The need for appropriate structures, systems – and people!


In last week’s issue of this paper V. Bhardwaj in his article Finance and Planning – Together or Apart makes some very pertinent remarks about how confusion can reign and lead to dysfunction when roles and responsibilities are not clearly understood and demarcated in the running of the affairs of the country.

As in the nature of things the Ministry of Finance is an apex ministry, any decision taken there has repercussions across the whole of the Civil Service. We have the flagrant example of the current scramble to do delayed justice to about 2700 civil servants, because of the misappropriation of human resources planning that led to a confrontation between two arms of government. That could have been done without in the first place if everyone stuck to his attributions rather than trying to go beyond the area of one’s expertise and understanding. Or was it an attempt to exercise authority when one wasn’t mandated to do so?

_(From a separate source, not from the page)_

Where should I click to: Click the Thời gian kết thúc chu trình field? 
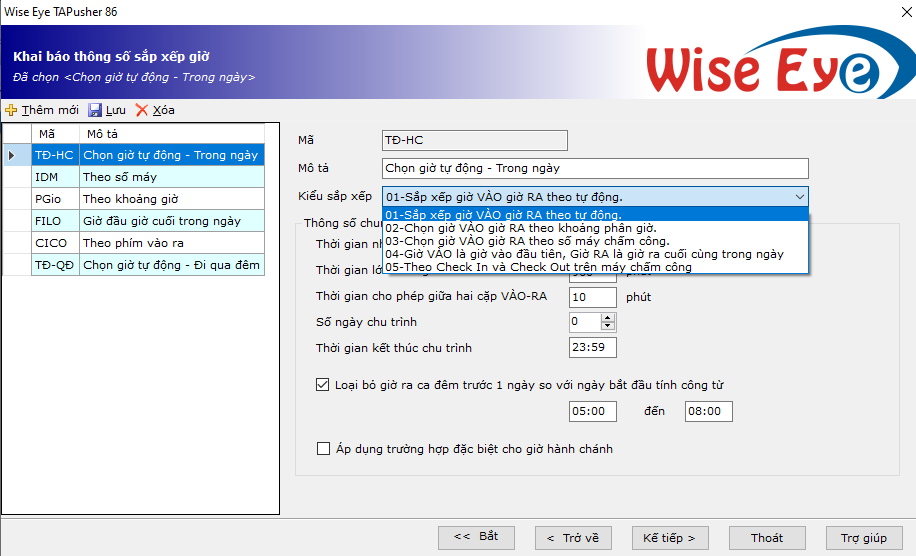[x=592, y=348]
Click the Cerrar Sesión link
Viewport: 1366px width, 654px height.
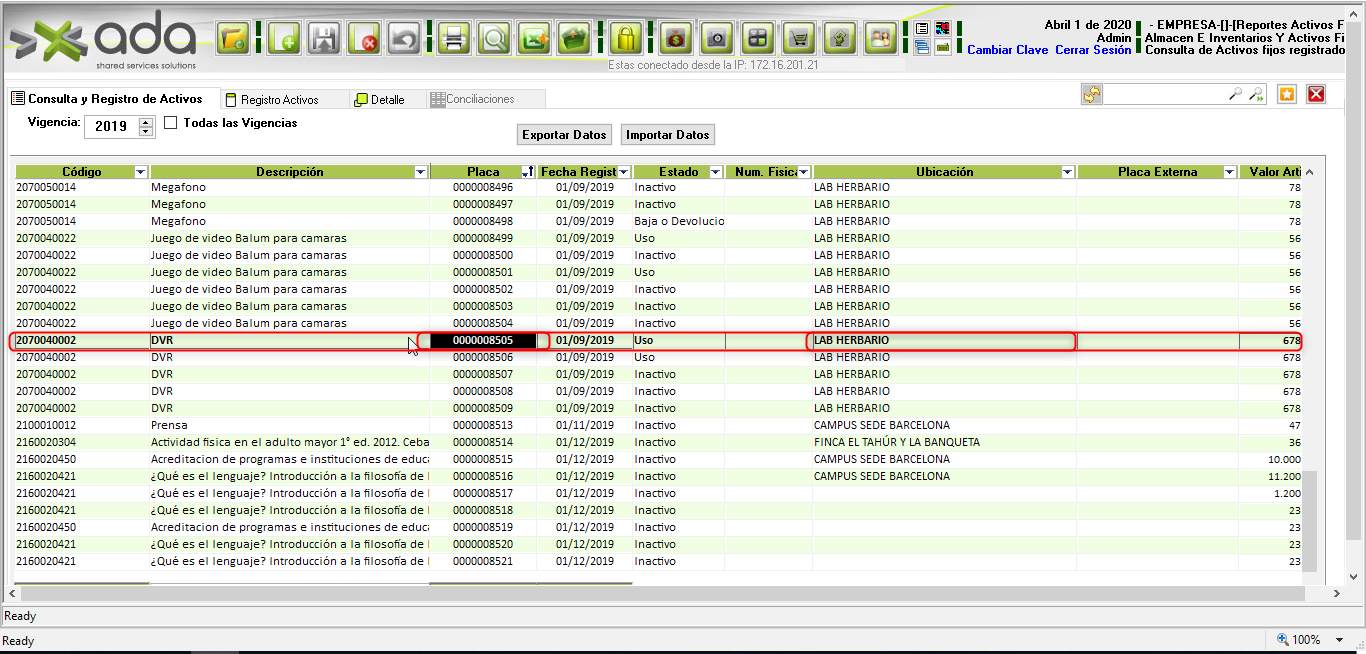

A similar situation threatened the governance of the Bank of Mauritius where it would seem that a gap in the legislation – attention to which had been drawn and amendment pressed for – paved the way for certain liberties to be taken. This also had to do with a mode of working which, as an editorial in this paper pointed out, ‘invited the politicians to delve into matters that the central bank alone should have been competent to deliver without any external interference,’ a process ‘by which politicians have glorified their proteges by twisting the legislation to give unmanageable powers to single individuals.’ And as the editorial rightly queries, ‘Should politicians not have foreseen the perpetuation of conflict that such legal dispositions would give rise to?… Why has the situation of conflict been allowed to endure for so long?’ Such an unhealthy state of affairs was eminently avoidable ‘if politicians had decided to keep their hands off the institution and if they had taken the decisions that were warranted at the right time.’

These two episodes show how a weakness in structure may be exploited by misguided people and result in malfunctioning of a system, rendering it inefficient with impacts that can be widespread the higher in the system the wrong takes place.

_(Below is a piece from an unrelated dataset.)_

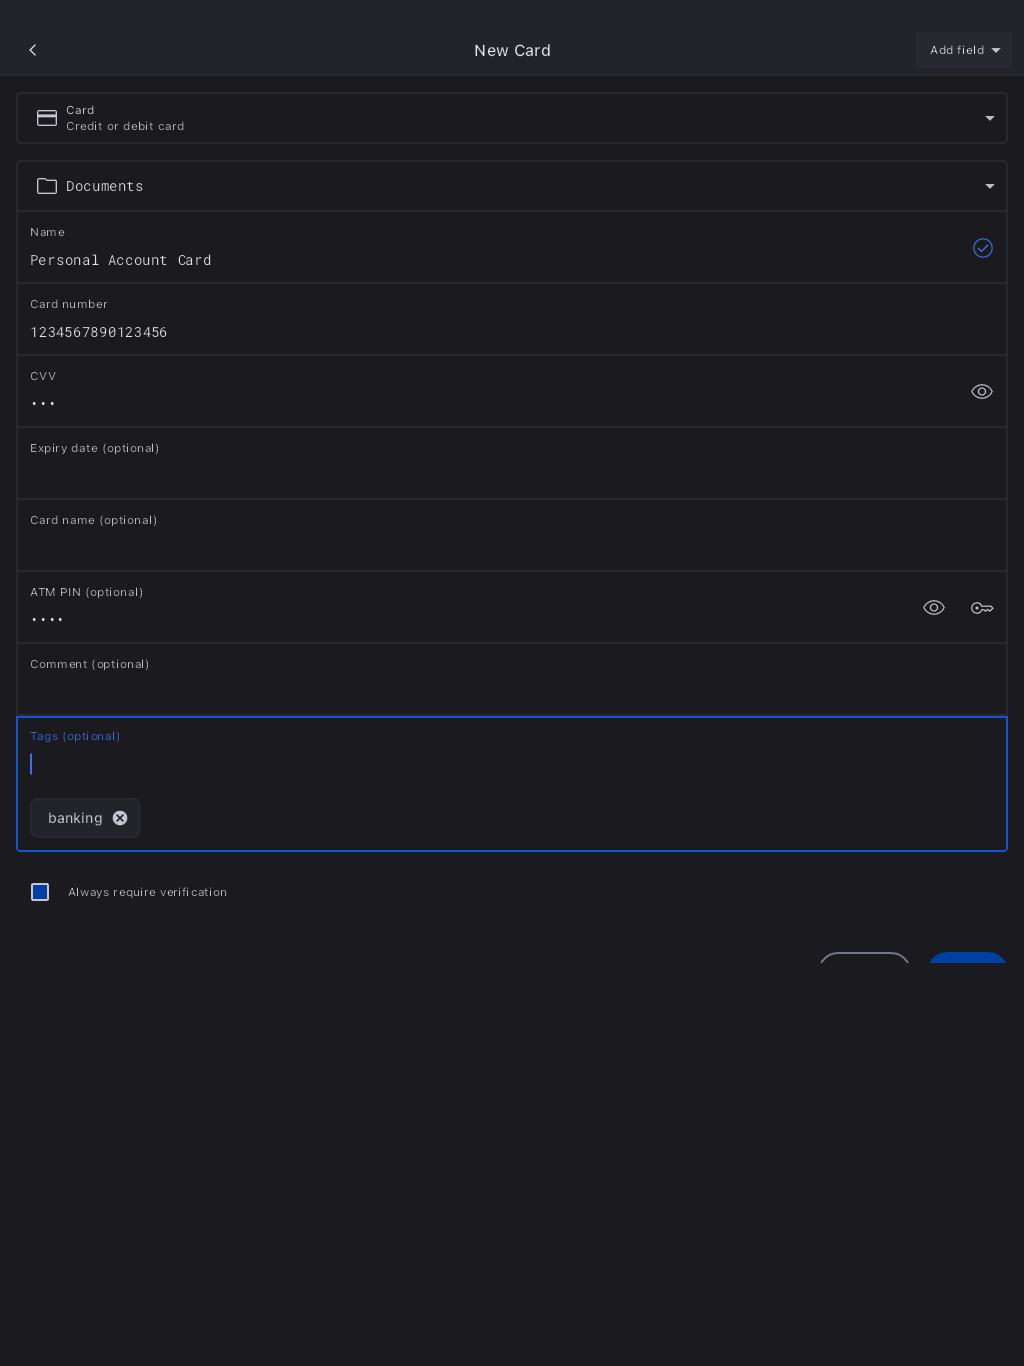Click the Documents folder icon

[47, 186]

The nexus structure-system-people is important to understand because on it rests the whole edifice of the proper functioning of institutions. Many politicians if not most cannot make the distinction between strategy/policy and operations. On the other hand, in many a case their immediate interlocutors within a ministry, namely the SCE or PS, unlike their more rigorous and principled counterparts of the days gone by, shy away from pointing out what is what and prefer to take the path of least resistance by kowtowing to the wish or whim of the politician especially if he is a minister. One might wonder whether the functionary can take the risk of offending the politician and put his job in jeopardy: the issue is pitched at a higher level – how far is one prepared to stand up for what is right and not merely convenient? Ask people in the know, and they will give you examples of politicians who have had to tuck in their tails when presented with solid argumentation. Not everything is possible – or allowable.

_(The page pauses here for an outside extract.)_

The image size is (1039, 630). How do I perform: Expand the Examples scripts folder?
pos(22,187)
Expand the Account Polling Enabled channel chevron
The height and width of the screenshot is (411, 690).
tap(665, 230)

But it is also a fact that it is through the political process – OK let’s say the politician – that policy changes can be brought about. The merger at the Ministry of Finance, as explained by V. Bhardwaj, mixed up strategic planning and policy formulation, evaluation and analysis with the operational aspects of deliverables. And this is reflected in all other sectors too, where there is no proper policy formulation cell that one can speak of. In other words, there is no formal structure for ongoing thinking, which would evolve policy and guide action, and at the very least there would be a fall back position for both the policy maker and the functionary should things not work out. But this cannot be the initial premise for the running of affairs at national level! That can only be a shared vision, and the actors for its articulation have perforce to work within agreed frameworks where the rules of the game are clear to everyone concerned – and they are reminded regularly about the latter. This can only strengthen their resolve to have the right things done the right way, so that the country as a whole benefits.

We must draw attention again to the two incidents referred to at the beginning of this article to illustrate how things can go terribly wrong and lead to avoidable confrontations if there is no respect for boundaries. Flexibility yes, but not crossing over! Everyone has a role to play, and the example must come from the top. As we get into the electoral fever, let the contenders for the people’s votes remember that as a priority so that when they are elected and are called upon to assume responsibility they do not mess things up.